One of the first congregate meal centers to open, in mid-June, was Palmer House near Florida International University’s main campus in Miami, where over 90% of participating seniors indicated they had been vaccinated. The largest center is in the Allapattah neighborhood west of Wynwood.
Although Catholic Charities encouraged and educated its clients to seek COVID vaccination, the agency did not directly host vaccination events. But the Miami region in general made getting vaccinated a relatively easy process compared with other parts of the state and country.
Meanwhile, Catholic Charities staff continue to follow CDC protocols, with staff required to wear masks when indoors at agency facilities, doing sanitizing and handwashing as needed, and providing face masks for clients who still need them.
The centers provide mental and physical stimulation for seniors, allowing them to spend time with people their own age, talk, interact and enjoy activities in a safe, nurturing environment.
“We can’t resume our dining as it was pre-COVID. We will enforce some social distancing so we may split our mealtime into two groups with an hour in between,” Carvalho said.

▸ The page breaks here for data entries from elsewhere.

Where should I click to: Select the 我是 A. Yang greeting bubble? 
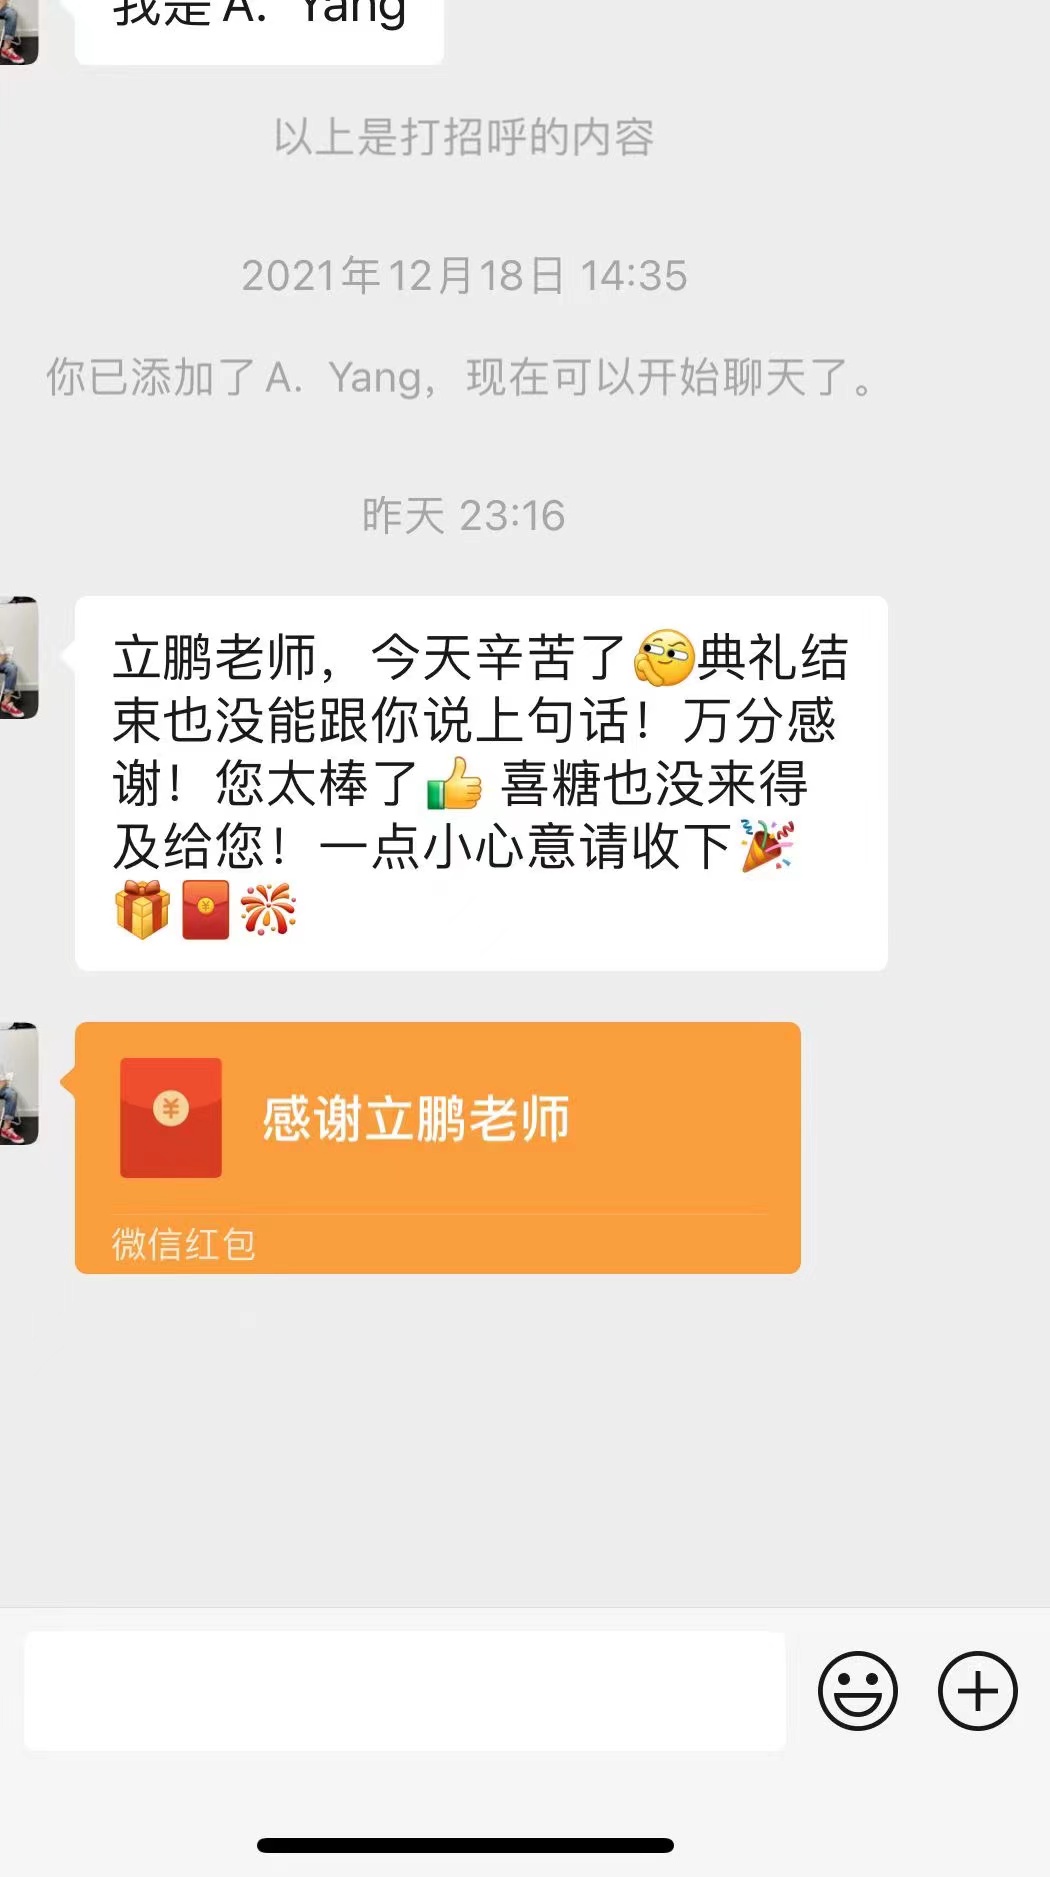point(259,32)
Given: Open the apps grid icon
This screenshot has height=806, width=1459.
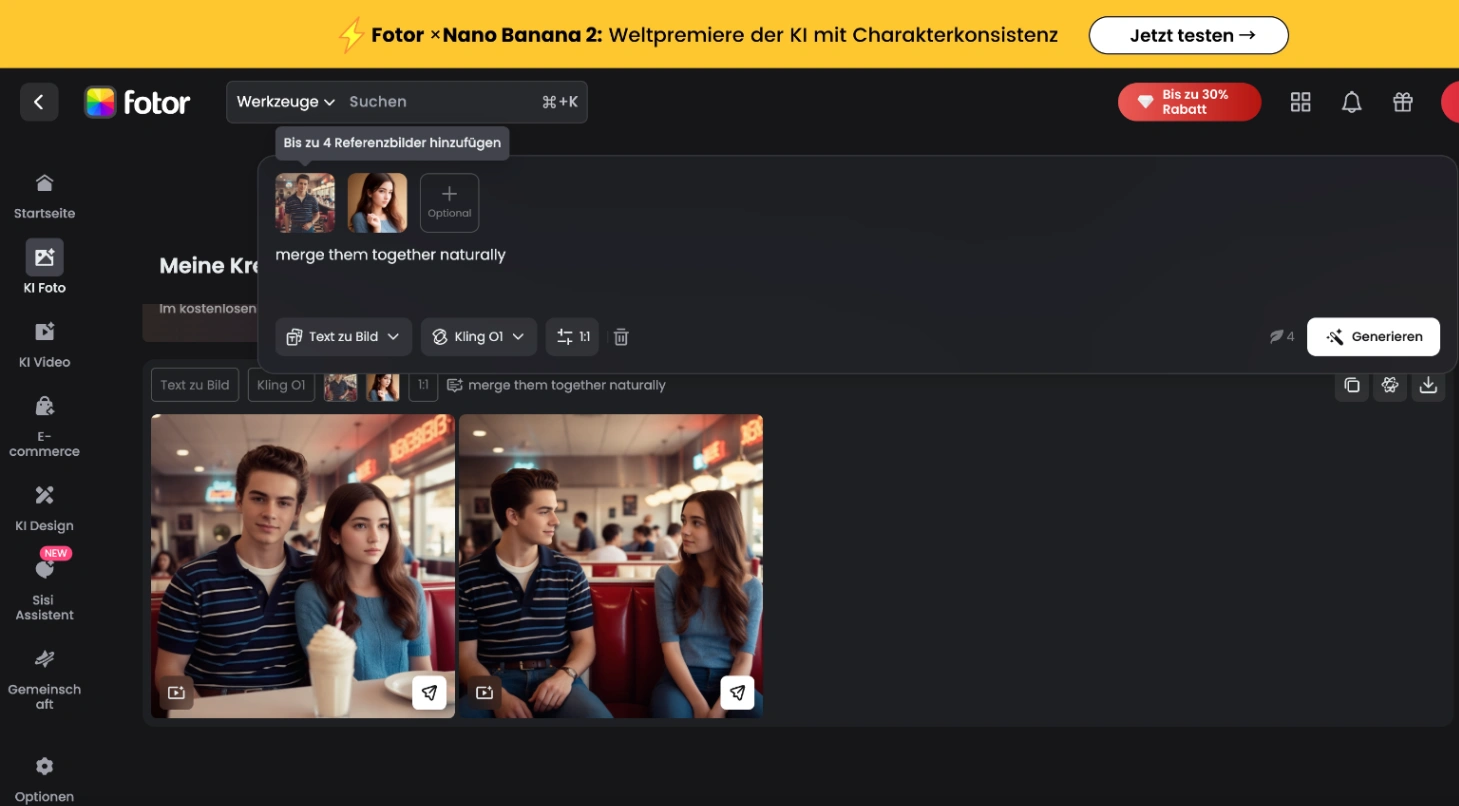Looking at the screenshot, I should (x=1300, y=102).
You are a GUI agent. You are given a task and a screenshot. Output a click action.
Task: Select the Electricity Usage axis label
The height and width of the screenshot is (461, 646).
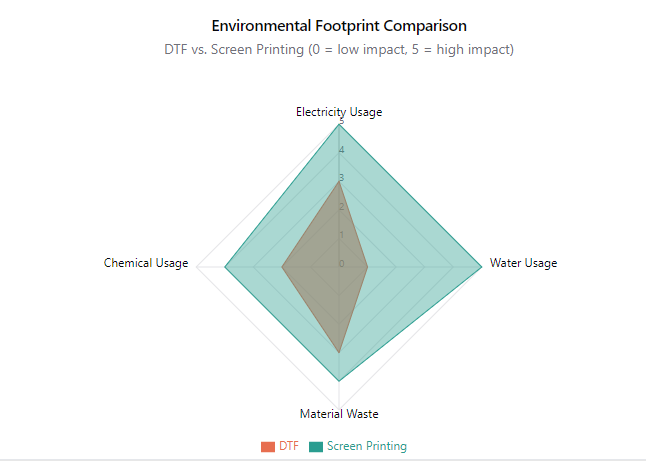(x=339, y=112)

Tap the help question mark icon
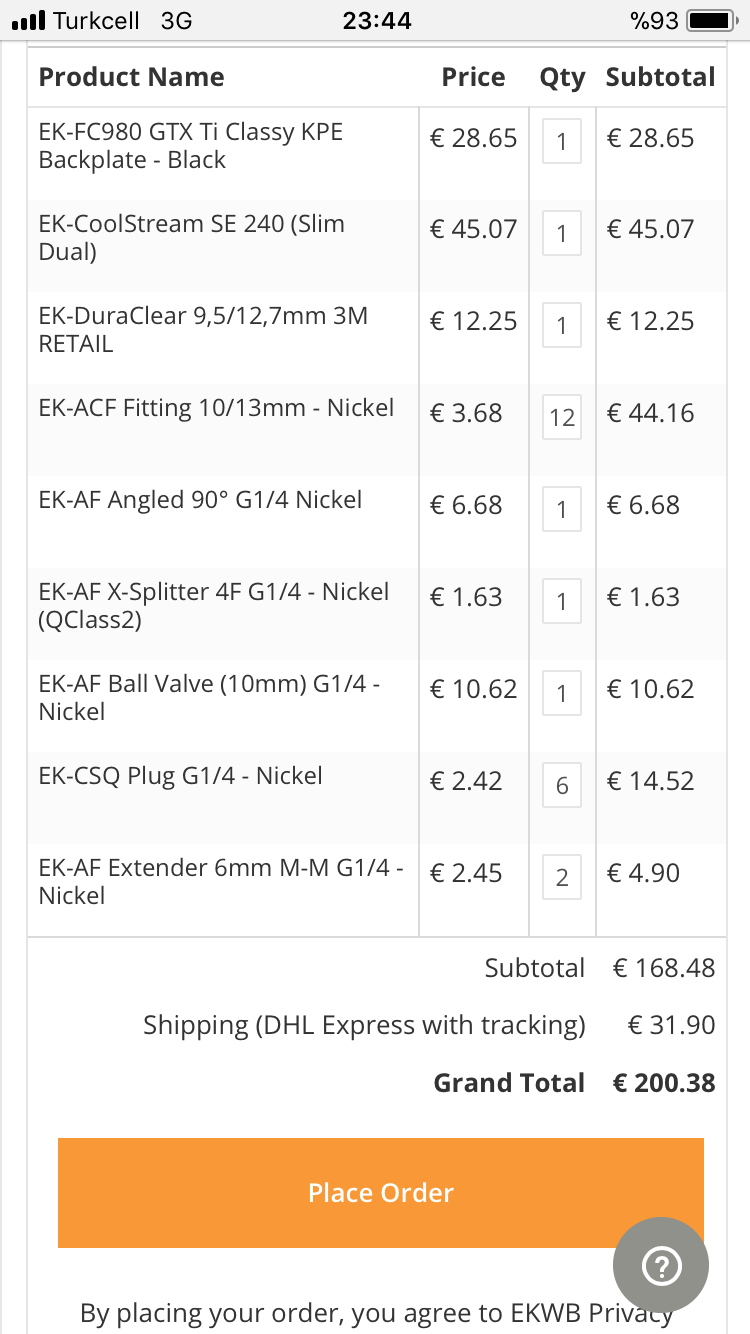661,1266
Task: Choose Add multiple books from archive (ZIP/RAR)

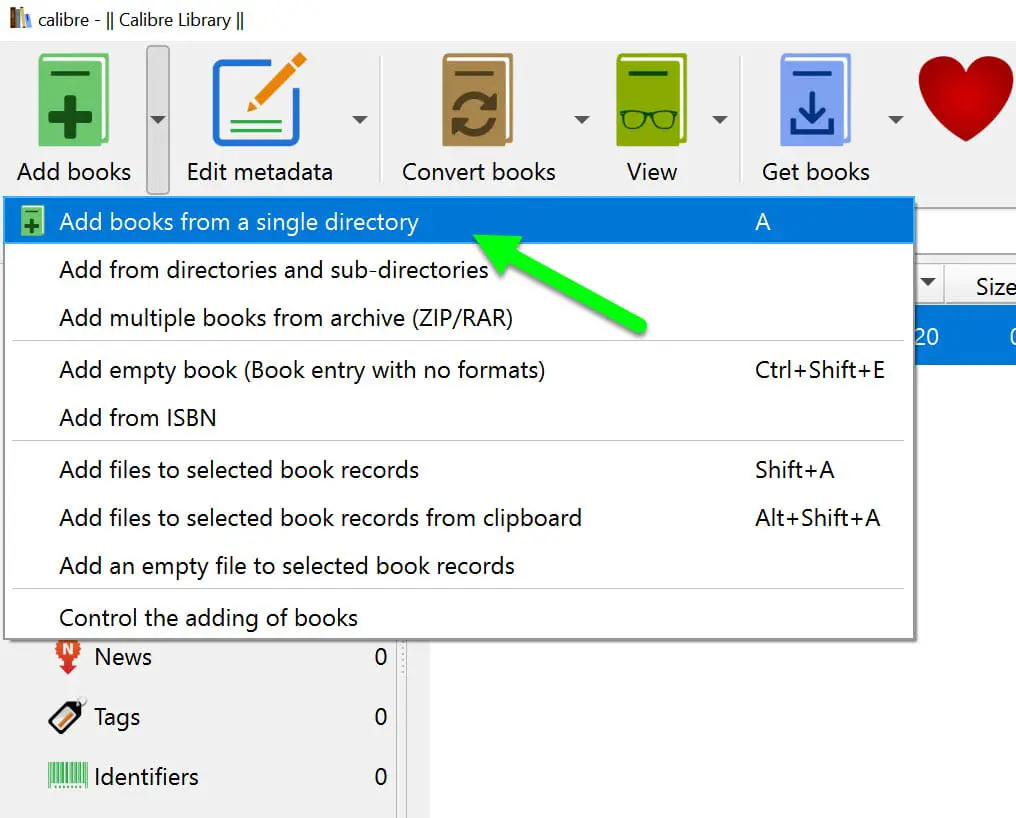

The elderly, she added, were beginning to suffer from issues related to social isolation. Charities social workers realize that socializing with them is another necessary activity that accompanies meal service.
“That is what they are asking for. We have been calling them to ask them if they feel comfortable coming back in over the last two weeks and the reception has been very positive — the vast majority are ready to come back in person,” Carvalho said.
The centers are designed for adults aged 60 and over seniors regardless of age, income or situation.